One point I was never 100% clear about is if Dmax refers to an absolute
density or simply the ratio of light to dark that can be resolved in a
scan.
In general use it is an absolute measurement, referring the maximum
density of the film to perfect transparency. However, in the context of
scanners with an adjustable exposure, the term is often misused to mean
"Density Range", since a higher Dmax can be achieved by increasing the
exposure, at the expense of increased Dmin.
Thus a Dmax of 4.0 would be able to scan the theoretical range of
densities found in a slide it does not guarentee that the dark areas
would be scanned properly.
The problem is actually the precision to which the dark areas can de
determined. For example, even if the film only supports a Dmax of 3.6,
it can produce a large number of discrete tones between, say, a density
of 3.6 and a density of 3.3. If you have a scanner with a nominal Dmax
of 3.6 this usually refers to the noise floor of the analogue circuits
or the quantisation noise of the ADC. As a minimum, a scanner with a
Dmax of 3.6 must have a 12-bit ADC, however that will only reproduce 2
tones between the densities of 3.6 and 3.3 - clearly less than the film
can reproduce. Thus the shadows are reproduced much poorer than the
film, with a limited number of tones. This limitation is made more
obvious because the perceptual response is not linear - you can see much
finer graduations in tone in shadows than you can in highlights - and
the image must be converted from linear to perceptual scaling (normally
by gamma and gamma compensation) for you to view it correctly. This
stretches out the lightness in the final image between these two linear
tones that the scanner measured at original densities of 3.3 and 3.6.
A 14-bit scanner can reproduce 8 levels between these two densities -
better, but still considerably less than the film. Similarly a 16-bit
scanner can reproduce 32 levels, betters still. However if the total
noise of the 16-bit scanner was dominated by quantisation noise, then
such a device would be considered to have a Dmax of 4.8 - which you
would think ought to be easily capable of reproducing the shadows on a
film with a Dmax of no more than 3.6, but only just achieves it.
This is one of the reasons I prefer scanning negatives as I know my
scanner can cope with the range of densities found.

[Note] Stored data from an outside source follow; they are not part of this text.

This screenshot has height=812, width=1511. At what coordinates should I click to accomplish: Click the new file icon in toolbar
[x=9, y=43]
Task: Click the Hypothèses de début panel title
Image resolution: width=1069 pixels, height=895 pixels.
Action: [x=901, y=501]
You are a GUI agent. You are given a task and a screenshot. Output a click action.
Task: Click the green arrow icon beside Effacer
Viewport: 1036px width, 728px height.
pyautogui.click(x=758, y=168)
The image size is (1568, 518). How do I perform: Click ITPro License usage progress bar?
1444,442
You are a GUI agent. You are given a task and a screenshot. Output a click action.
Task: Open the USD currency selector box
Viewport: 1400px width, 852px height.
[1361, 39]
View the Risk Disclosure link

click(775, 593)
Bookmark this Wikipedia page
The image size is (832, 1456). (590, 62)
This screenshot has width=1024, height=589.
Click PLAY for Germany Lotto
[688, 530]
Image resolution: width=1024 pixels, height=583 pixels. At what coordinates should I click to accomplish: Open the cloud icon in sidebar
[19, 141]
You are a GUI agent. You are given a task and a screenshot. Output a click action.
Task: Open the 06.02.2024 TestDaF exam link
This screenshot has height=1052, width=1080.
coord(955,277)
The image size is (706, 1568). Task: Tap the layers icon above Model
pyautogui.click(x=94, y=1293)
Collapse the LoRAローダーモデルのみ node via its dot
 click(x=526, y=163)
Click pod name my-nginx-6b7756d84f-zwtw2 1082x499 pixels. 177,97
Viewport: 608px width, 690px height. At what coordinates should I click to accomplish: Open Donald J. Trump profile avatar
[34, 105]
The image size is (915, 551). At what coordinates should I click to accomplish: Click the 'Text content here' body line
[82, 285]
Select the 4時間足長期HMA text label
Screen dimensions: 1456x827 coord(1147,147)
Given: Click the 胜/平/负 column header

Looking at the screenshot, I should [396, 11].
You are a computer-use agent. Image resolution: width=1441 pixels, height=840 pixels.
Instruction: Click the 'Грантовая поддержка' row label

But with negatives you simply shift the problem to the other end of the
scale, the dynamic range. Here you have a situation where the contrast
of the image must be stretched, because the density range present on the
negative is much less than the density range of the final image they
represent. Consequently you amplify all the noise, including the
analogue noise, quantisation noise *and* the granular noise of the film
itself, to produce the image. Granted, that granular noise is amplified
when you print from a negative conventionally, but the scanner noise
sources must be much lower for negatives than for slides, because of the
contrast stretch. Now, of course, the noise is reproduced throughout
the perceptual range rather than being accumulated in the shadow regions
as it is with the slide, but overall it is worse for an equivalent
scanner, because of the contrast stretch implicit in the negative
process.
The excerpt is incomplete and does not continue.